Wednesday, 4 February 2009

DEXTER SINISTER/PUBLISHER

Dexter Sinister
Just-In-Time Workshop & Occasional Bookstore
38 Ludlow Street (Basement South)
New York, New York 10002
Tel +1 213 235 6296 / +1 917 741 8949
Info(at)dextersinister.org / Subscribe

Dexter Sinister will be open Saturdays from 12 to 6 pm
beginning Saturday, July 1 2006.

Dexter Sinister is the compound name of David Reinfurt and Stuart Bailey. David graduated from the University of North Carolina in 1993, Yale University in 1999, and went on to form O-R-G, a design studio in New York City. Stuart graduated from the University of Reading in 1994, the Werkplaats Typografie in 2000, and co-founded the arts journal Dot Dot Dot the same year. David currently teaches at Columbia University and Rhode Island School of Design. Stuart is currently involved in diverse projects at Parsons School of Design (NYC) and Pasadena Art Center (LA).
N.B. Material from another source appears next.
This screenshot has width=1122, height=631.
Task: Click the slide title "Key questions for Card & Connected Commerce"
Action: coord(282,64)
Dexter Sinister recently established a workshop in the basement at 38 Ludlow Street, on the Lower East Side in New York City. The workshop is intended to model a ‘Just-In-Time’ economy of print production, running counter to the contemporary assembly-line realities of large-scale publishing. This involves avoiding waste by working on-demand, utilizing local cheap machinery, considering alternate distribution strategies, and collapsing distinctions of editing, design, production and distribution into one efficient activity.

Sarah Crowner became involved with Dexter Sinister in summer 2006. She is a New York-based artist who has made and distributed numerous artists' books and books about art.
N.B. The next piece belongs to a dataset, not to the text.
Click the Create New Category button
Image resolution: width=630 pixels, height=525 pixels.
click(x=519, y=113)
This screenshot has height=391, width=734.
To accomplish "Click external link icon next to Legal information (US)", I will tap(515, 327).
PUBLISHER OF DOTDOTDOT magazine
Dot Dot Dot Magazine
38 Ludlow Street (Basement)
New York, New York 10002 USA
Tel +1 213 235 6296
info(at)dot-dot-dot.us

Since its conception in 2000 DDD has immatured into a jocuserious fanzine-journal-orphanage based on true stories deeply concerned with art-design-music-language-literature-architecture and uptight optipessimistic stoppy/revelatory ghostwriting by friendly spirits mapping b-sides and out-takes pushing for a resolution in bleak midwinter through late summer with local and general aesthetics wound on an ever tightening coil.